Le regard réflexif sur le thème transversal du colloque est porté ici selon l'axe : « Quels processus et quels facteurs conduisent un chercheur à se poser les questions qu'il se pose ?»
Ce travail s'initie d'une incompréhension vécue par deux fois la même année scolaire ; un enseignant stagiaire d'EPS , puis une professeure des écoles stagiaires, lors du bilan pots visite conseil, ont émis des opinions différentes des miennes sur le cours qui venait de se dérouler.
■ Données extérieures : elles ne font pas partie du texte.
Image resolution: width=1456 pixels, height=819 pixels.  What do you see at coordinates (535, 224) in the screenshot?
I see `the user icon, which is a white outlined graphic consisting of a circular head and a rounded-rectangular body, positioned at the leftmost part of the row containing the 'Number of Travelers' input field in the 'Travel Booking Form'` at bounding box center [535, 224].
Les deux décrivaient une leçon ratée, donnaient une image d'eux et de leurs élèves peu élogieuses, alors que j'avais vu des prestations professionnelles plutôt acceptables avec des élèves remuants, mais scolaires.
Pourquoi me parlaient-ils d'une réalité que je n'avais pas vue ? Pourquoi avaient-ils cette perception « faussée » de la réalité ? N'y avait-il pas, repérable dans les expressions de Sébastien« une séance où un prof est bordélisé », et de Clémence « c'est une prof chahutée », la trace d'un « fantasme » (Freud, 1919). Leur avis sur eux et leurs élèves n'étaient-ils pas de l'ordre du roman que se raconte le sujet à lui-même ? Ne m'avaient-ils pas proposé à entendre une part de leur fiction défensive face à un impossible à affronter ?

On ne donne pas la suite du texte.